==== EXCERPTED PASSAGE ====

The Bristol Combination Vase is an annual rugby union knock-out club competition organised by the Bristol and District Rugby Football Combination – one of the five bodies that make up the Gloucestershire Rugby Football Union.  It was first introduced during the 2003–2004 season, with the inaugural winners being Frampton Cotterell.  Prior to 2003–04 there had been a plate competition for teams knocked out of the early round of the Bristol Combination Cup, although the vase was not a direct replacement as it was a separate competition intended for lower ranked sides in the Bristol region.  It is the second most important competition organised by the Bristol Combination, behind the Bristol Combination Cup but in front of the Bristol Combination Cyril Parsons Bowl.

====

- [WHAT YOU WILL DO]:
[1] According to the passage on the Bristol Combination Vase, which club won the competition the first time it was held?
[2] Select every line of the records that contains the word "right", treating uppercase and lowercase as different.

==== DATASET EXTRACT ====

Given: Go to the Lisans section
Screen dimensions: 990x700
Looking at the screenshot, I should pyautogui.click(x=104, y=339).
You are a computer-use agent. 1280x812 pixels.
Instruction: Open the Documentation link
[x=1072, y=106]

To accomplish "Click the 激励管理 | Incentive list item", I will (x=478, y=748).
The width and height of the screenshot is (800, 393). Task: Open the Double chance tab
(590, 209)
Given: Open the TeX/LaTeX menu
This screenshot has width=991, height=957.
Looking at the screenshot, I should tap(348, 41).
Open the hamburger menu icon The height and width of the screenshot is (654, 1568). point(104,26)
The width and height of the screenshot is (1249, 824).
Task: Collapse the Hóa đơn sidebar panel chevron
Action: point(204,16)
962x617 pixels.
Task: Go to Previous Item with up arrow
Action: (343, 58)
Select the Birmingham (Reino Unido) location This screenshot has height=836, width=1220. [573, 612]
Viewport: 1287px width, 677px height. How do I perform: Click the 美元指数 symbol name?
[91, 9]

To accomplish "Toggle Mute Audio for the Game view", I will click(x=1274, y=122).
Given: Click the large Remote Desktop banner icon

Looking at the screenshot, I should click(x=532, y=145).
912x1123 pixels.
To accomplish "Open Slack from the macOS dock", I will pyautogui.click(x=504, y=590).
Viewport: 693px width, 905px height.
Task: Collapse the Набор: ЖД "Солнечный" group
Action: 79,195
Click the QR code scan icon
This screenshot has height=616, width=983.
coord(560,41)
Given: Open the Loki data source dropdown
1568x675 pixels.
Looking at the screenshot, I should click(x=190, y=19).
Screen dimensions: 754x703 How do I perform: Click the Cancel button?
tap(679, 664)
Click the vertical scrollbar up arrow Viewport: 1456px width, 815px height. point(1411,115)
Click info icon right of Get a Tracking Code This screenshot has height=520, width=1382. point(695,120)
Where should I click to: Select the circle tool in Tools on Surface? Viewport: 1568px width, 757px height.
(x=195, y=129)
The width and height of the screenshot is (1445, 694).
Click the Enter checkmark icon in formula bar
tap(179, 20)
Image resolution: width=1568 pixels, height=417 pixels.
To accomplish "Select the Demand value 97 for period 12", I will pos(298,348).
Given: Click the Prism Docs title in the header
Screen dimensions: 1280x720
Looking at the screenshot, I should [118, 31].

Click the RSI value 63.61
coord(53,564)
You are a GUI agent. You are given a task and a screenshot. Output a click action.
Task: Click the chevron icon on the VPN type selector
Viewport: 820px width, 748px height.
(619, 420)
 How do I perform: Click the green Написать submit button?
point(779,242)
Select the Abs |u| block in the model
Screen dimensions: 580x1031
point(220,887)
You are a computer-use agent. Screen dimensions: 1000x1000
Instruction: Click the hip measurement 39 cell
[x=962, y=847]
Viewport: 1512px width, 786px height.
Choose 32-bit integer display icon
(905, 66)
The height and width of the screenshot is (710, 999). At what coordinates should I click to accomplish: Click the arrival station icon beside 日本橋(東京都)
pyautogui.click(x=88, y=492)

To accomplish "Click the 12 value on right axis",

====

- [SOLVED TASKS]:
[1] Frampton Cotterell

[2]
Click info icon right of Get a Tracking Code This screenshot has height=520, width=1382. point(695,120)
To accomplish "Click the 12 value on right axis",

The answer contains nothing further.